### INSTRUCTIONS TO FOLLOW:
Scan the entries below for the string "agent" and copy every line where it turns up.

----

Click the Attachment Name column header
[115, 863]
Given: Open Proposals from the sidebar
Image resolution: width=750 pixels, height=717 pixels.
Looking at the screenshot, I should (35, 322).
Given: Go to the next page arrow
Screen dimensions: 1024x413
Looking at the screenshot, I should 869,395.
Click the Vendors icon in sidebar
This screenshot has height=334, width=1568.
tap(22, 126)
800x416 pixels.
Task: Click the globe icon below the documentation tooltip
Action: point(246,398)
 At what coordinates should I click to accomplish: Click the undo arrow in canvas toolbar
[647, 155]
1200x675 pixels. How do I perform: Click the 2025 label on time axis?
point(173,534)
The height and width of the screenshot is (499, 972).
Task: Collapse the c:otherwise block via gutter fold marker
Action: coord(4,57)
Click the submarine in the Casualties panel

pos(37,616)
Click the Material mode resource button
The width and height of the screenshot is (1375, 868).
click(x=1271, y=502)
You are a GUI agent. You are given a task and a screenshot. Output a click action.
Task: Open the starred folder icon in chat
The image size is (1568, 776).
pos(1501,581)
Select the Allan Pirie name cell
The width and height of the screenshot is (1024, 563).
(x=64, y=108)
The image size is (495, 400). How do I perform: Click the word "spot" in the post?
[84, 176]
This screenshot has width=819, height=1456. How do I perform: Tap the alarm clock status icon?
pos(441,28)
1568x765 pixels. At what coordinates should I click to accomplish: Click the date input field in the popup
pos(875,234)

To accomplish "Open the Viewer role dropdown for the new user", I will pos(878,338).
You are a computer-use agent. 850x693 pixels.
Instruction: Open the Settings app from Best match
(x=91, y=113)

----

### TASK RESULT:
You are a GUI agent. You are given a task and a screenshot. Output a click action.
You are a computer-use agent. 850x693 pixels.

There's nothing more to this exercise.